Several organic acids are found in kombucha beverages; however, the most predominant acids are acetic acid, lactic acid, gluconic acid, glucuronic acid, and ascorbic acid, which are generated during fermentation by the metabolic activity of kombucha SCOBY [9]. The composition and concentration of organic acids in kombucha vary depending on several parameters, such as the microbial community of kombucha starter cultures, the concentration of sugar and tea, and the temperature and time of fermentation [34,73,85,91]. A study by Kaewkod et al. [14] and Jakubczyk et al. [15] demonstrated that most of the organic acids start to be generated on day 7 of fermentation and reach a maximum level after 14 days. Furthermore, black tea kombucha possessed higher organic acids, such as acetic acid, gluconic acid, glucuronic acid, ascorbic acid, and D-saccharic acid-1,4-lactone (DSL), than oolong and green tea kombucha.
Many amino acids being identified in kombucha naturally come from tea leaves and are also generated during fermentation by the metabolic activity of microbial in kombucha SCOBY. A significantly large amount of amino acids in kombucha SCOBY are lysine, leucine, and isoleucine, while other amino acids, such as alanine, aspartic acid, glutamic acid, methionine, phenylalanine, proline, threonine, tryptophan, and valine are present at low levels [9]. A derivative of glutamine, theanine, which originates mainly from tea leaves accounting for 50% of the total amino acids, is also found in kombucha products [7]. Microbial decarboxylation during fermentation can transform amino acids into different types and concentrations of biogenic amines, depending on starting materials, microbial compositions, production process, and storage conditions [92]. Although many are essential for cellular metabolic activity, consumption at high levels of some biogenic amines, such as histamine tyramine, putrescine, cadaverine, b-phenylethylamine, tryptamine, spermidine, and spermine, may harm the human body [82].
Several techniques or platforms have been applied to determine bioactive substances in kombucha products. Some of the most widely used techniques or platforms are summarized in Table 3.

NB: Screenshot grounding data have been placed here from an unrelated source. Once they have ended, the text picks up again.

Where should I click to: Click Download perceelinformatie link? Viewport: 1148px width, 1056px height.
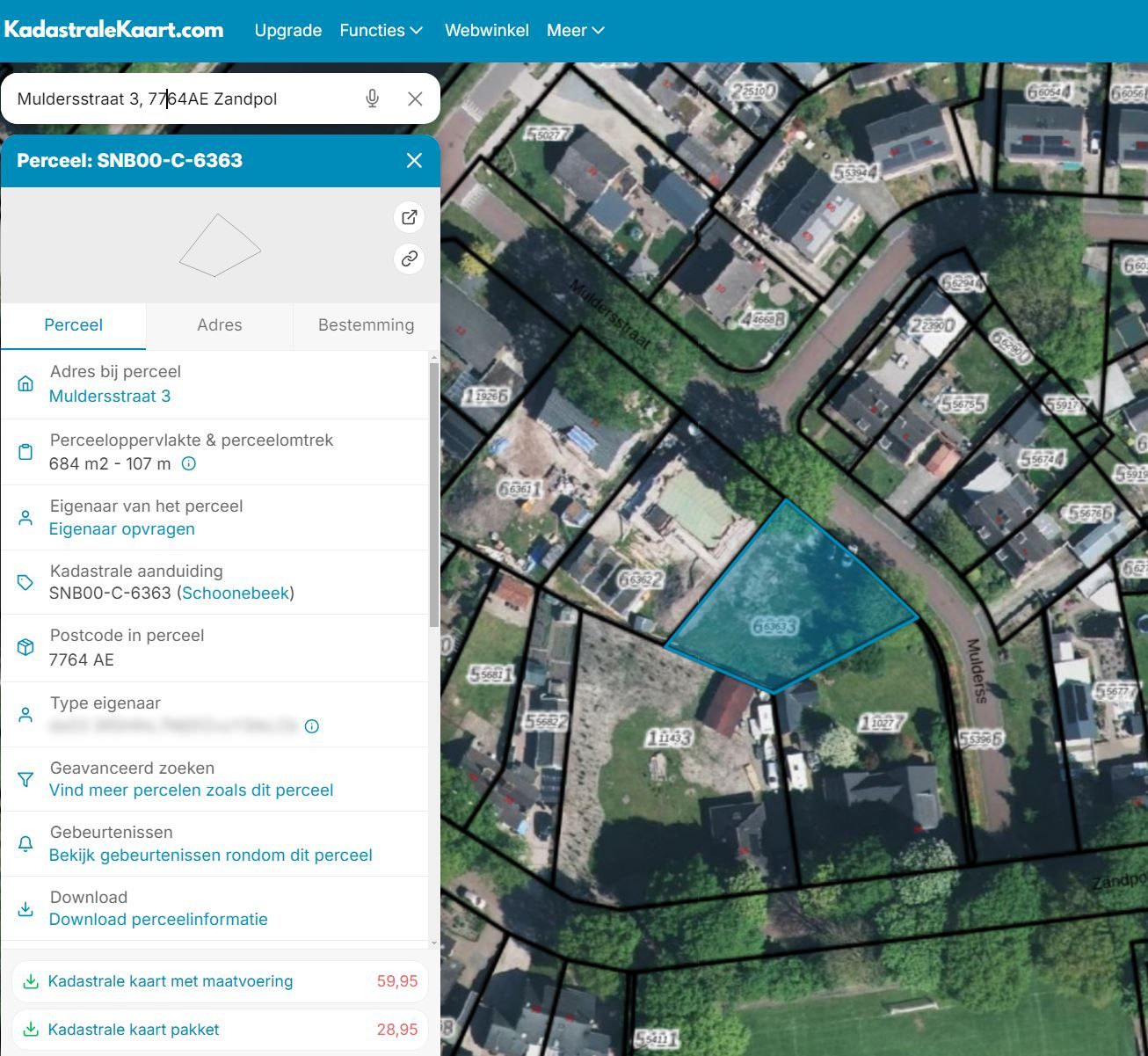click(158, 919)
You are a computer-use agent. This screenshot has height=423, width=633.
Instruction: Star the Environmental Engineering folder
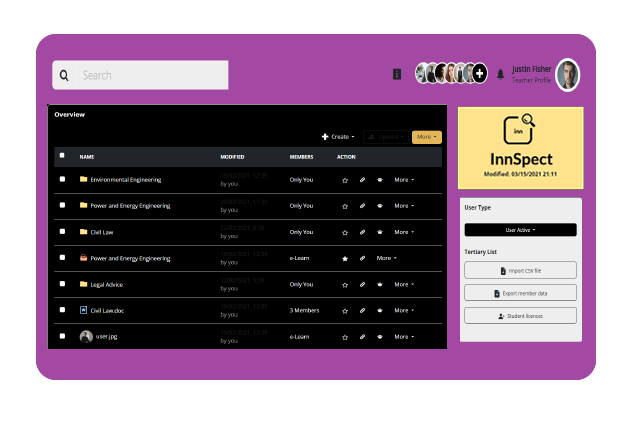345,180
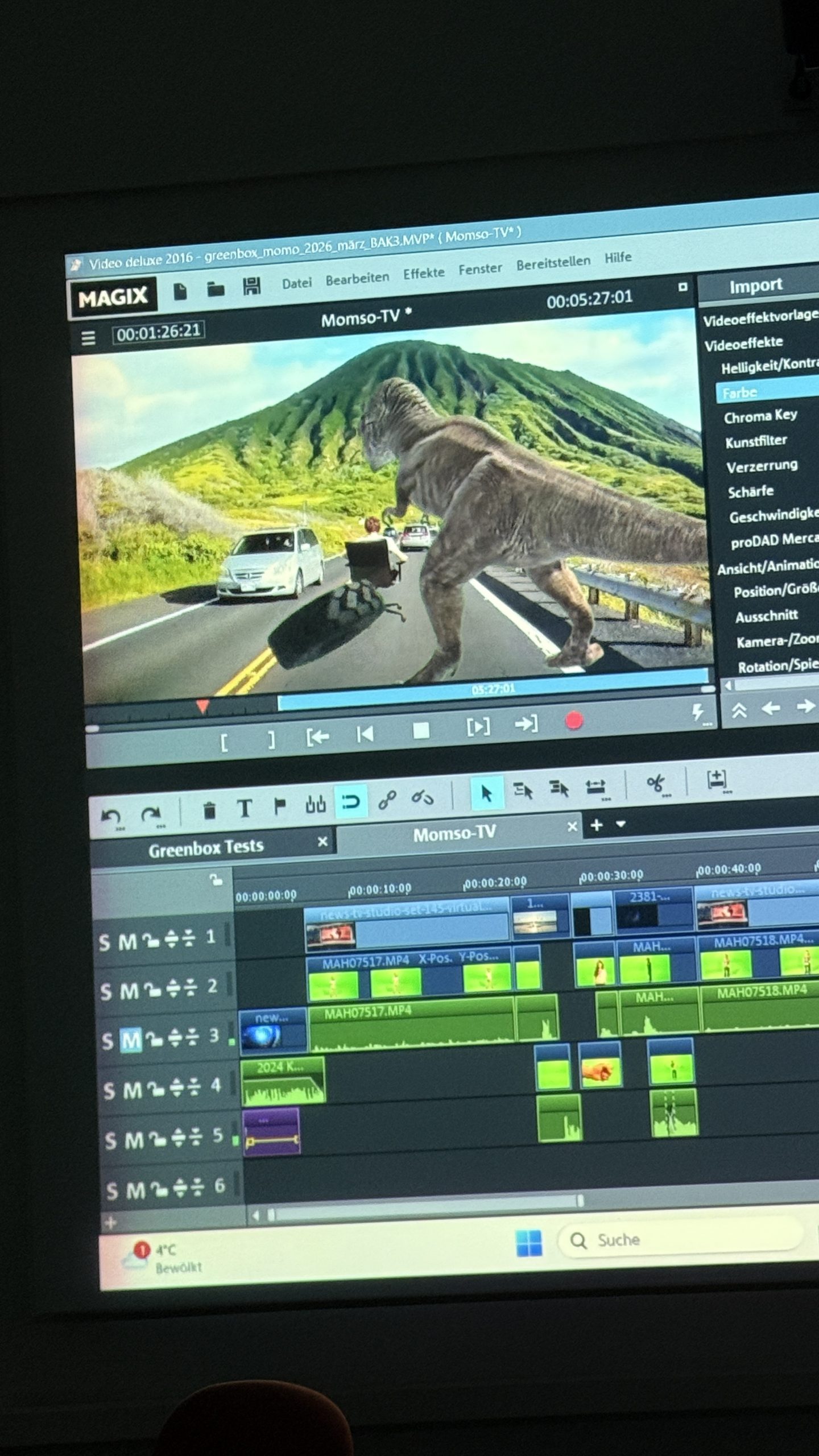The width and height of the screenshot is (819, 1456).
Task: Click the trash delete icon
Action: (x=209, y=810)
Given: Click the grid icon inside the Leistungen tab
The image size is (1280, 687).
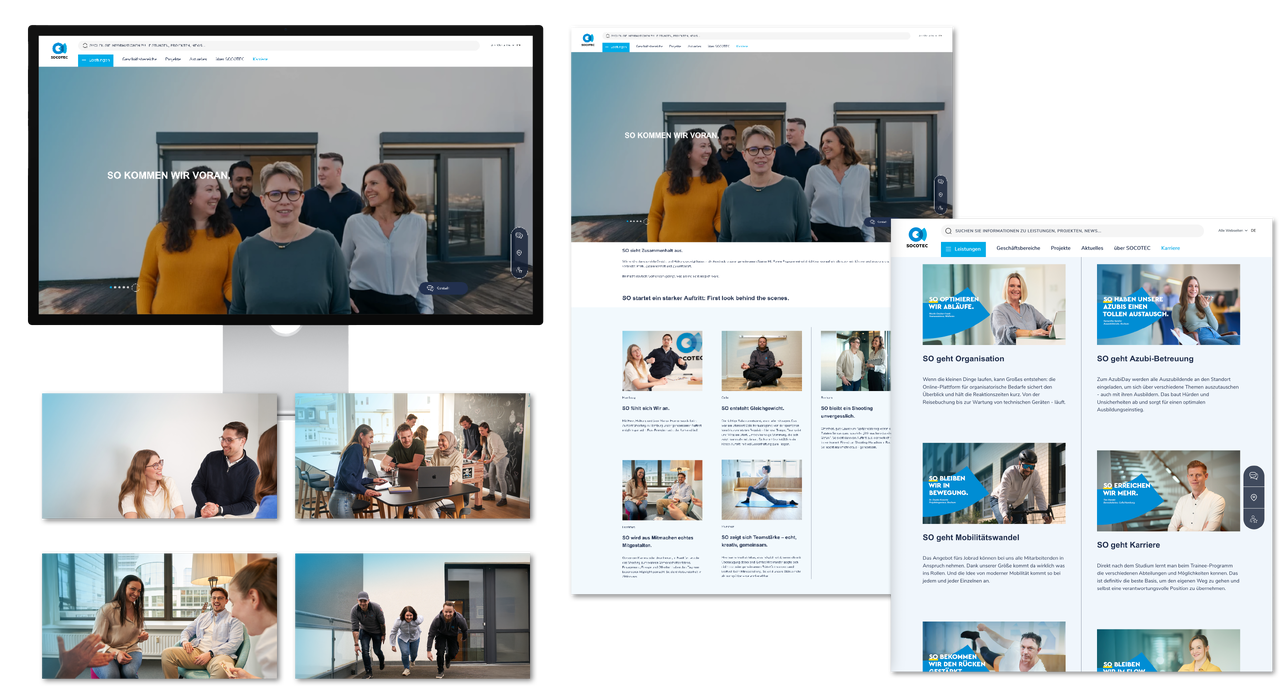Looking at the screenshot, I should pyautogui.click(x=949, y=249).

5. Health Benefits of Kombucha

Kombucha has many beneficial effects on human health, such as detoxifying the blood and reducing cholesterol levels, blood pressure, kidney calcification, inflammatory problems, arthritis, rheumatism, gout symptoms, obesity, menstrual disorders, menopausal hot flashes, insomnia, stress, and nervous disturbances. Kombucha is also known to stimulate liver functions, glandular systems, the immune system, and interferon production; improve hair, skin, and nail health; improve eyesight; normalize intestinal activity and balance intestinal flora; and prevent the formation of bladder infections [4,44]. The beneficial effects of kombucha are known to be attributed to the metabolites released during the fermentation process. A few such health benefits are summarized in this review (Figure 3) based on available reports.

5.1. Antioxidant Activity

An antioxidant is defined as the ability of any substance to protect the cells against oxidation, a chemical reaction that generates free radicals, either in the form of scavenging properties of molecules, binding of pro-oxidant metals, or inhibition of pro-oxidant enzymes [98]. These antioxidant properties have been reported to be associated with health benefits, such as reducing cardiovascular disease and cancer cells, stimulating the immune system, and alleviating inflammation and arthritis [4]. Research studies on the health-promoting benefits of kombucha beverages proved that kombucha contains a high level of many compounds with antioxidant properties that are more elevated than those levels of nonfermented tea, such as polyphenols, catechins, ascorbic acid, and DSL. Polyphenols are reducing agents that have been considered potent antioxidants in protecting cells against oxidative stress by neutralizing free radicals and reactive oxygen species (ROS) [2]. The polyphenol content in kombucha varies depending on tea types, fermentation periods, and metabolic reactions during kombucha fermentation. Kaewkod et al. [14] demonstrated that kombucha produced using green, oolong, and black tea yielded the maximum level of polyphenols after 3 days of fermentation, while red and white tea exhibited the highest phenolic content after 14 days of fermentation. Green tea kombucha displayed greater total phenolic content than kombucha fermented using black tea [15]. Degirmencioglu et al. [39] demonstrated that the longer the fermentation, the higher the amounts of polyphenols generated. Supplementing other ingredients during fermentation also enhanced Kombucha’s phenolic content and bioaccessibility, the quantity of a compound digested in the gastrointestinal tract to be obtainable for absorption. For instance, adding olive leaves and honey increased the bioaccessibility of phenolic and antioxidant activity of kombucha [39].
The complex mixture of phenolic compounds can be degraded into smaller and simpler molecules under an acidic environment due to the lowering pH value during kombucha fermentation or by the action of corresponding enzymes released from microbes in SCOBY, leading to an increase in phenolic content and promoting the antioxidant capacity of kombucha [2]. In addition, various organic acids formed during fermentation also have antioxidant, acidifying, anti-inflammatory, and antibacterial properties. Jakubczyk et al. [15] and Vohra et al. [99] demonstrated that the acetic acid content in the kombucha increased as fermentation time increased, which led to high antioxidant activity. Furthermore, black tea kombucha has been shown to have more significant organic acids than green and oolong tea kombucha [14].
It has also been reported that kombucha exhibited pro-oxidant potential, which can trigger a cascade of oxidative reactions leading to cellular damage [100]. An excess of antioxidants or the association of antioxidants and a particular molecule or ion can exhibit a pro-oxidant effect. For example, catechins, tocopherol, and some organic acids can cause a synergistic pro-oxidant effect [101]. In addition, the presence of Cu2+, Fe3+, or hydrogen peroxide (H2O2) with phenolic compounds and vitamin C also demonstrated a pro-oxidant potential [102].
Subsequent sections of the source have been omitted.